There is much that is questionable here. First, we get no demonstration that the pre-Spirit and post-Spirit individualities are the same — he just kind of asserts it. Second, this approach seems to contradict his phenomenological method, because suddenly we’ve skipped to a point where Spirit already exists. Hyppolite suggests that Hegel is aiming for more topical relevance, as in his discussion of physiognomy and phrenology, but it’s not like someone flipping through the Phenomenology in the bookstore would be able to identify the discussion of Don Quixote as such.
The best reason I’ve been able to come up with for Hegel’s approach here is that working through the pre-Spirit forms would inevitably become a boring re-hash of social contract theory. And though I haven’t fully fleshed this out by any means, it occurs to me that if this is what the pre-Spirit treatment would have looked like, then perhaps we can do some of the work ourselves to figure out why Hegel’s post-Spirit sequence would be broadly similar to the pre-Spirit — perhaps we’d go through a sequence of Hobbes (self-interest submits to necessity), Rousseau (spontaneous goodness succumbs to corrupt power structures), and Adam Smith (moral sentiment gives way to rational self-interest, which turns out not to be as selfish as it thought).

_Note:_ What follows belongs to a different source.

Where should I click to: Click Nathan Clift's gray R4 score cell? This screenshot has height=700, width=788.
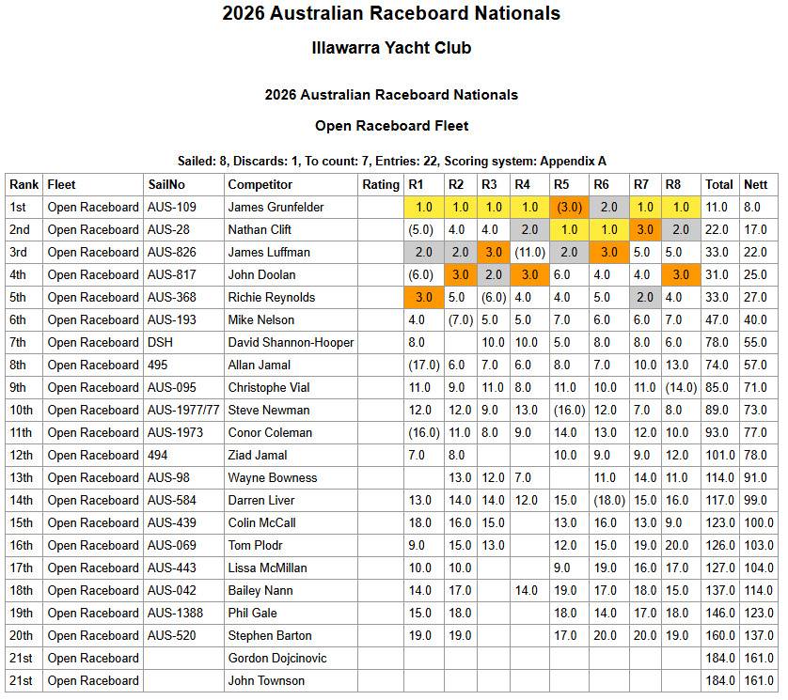tap(529, 230)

What’s boring about social contract theory? Hobbes, for one, is far more interesting than your necessarily schematic gloss suggests, if only because of his provocative notion of “self-interest” (in which reason serves the passions) and the way “necessity” turns out to serve it by impeding it. Rousseau turns contractualism into tragic drama. The fun never stops with this stuff!
I like the texts themselves, too. It’s “boring” because it’s such a commonplace of political theory. And I daresay Hegel would have treated it pretty schematically in this 25-page section.
The pre-Spirit and post-Spirit individualities are the same because individual reasoning subjects don’t exist before Spirit emerges and found it, but instead are themselves grounded in Spirit.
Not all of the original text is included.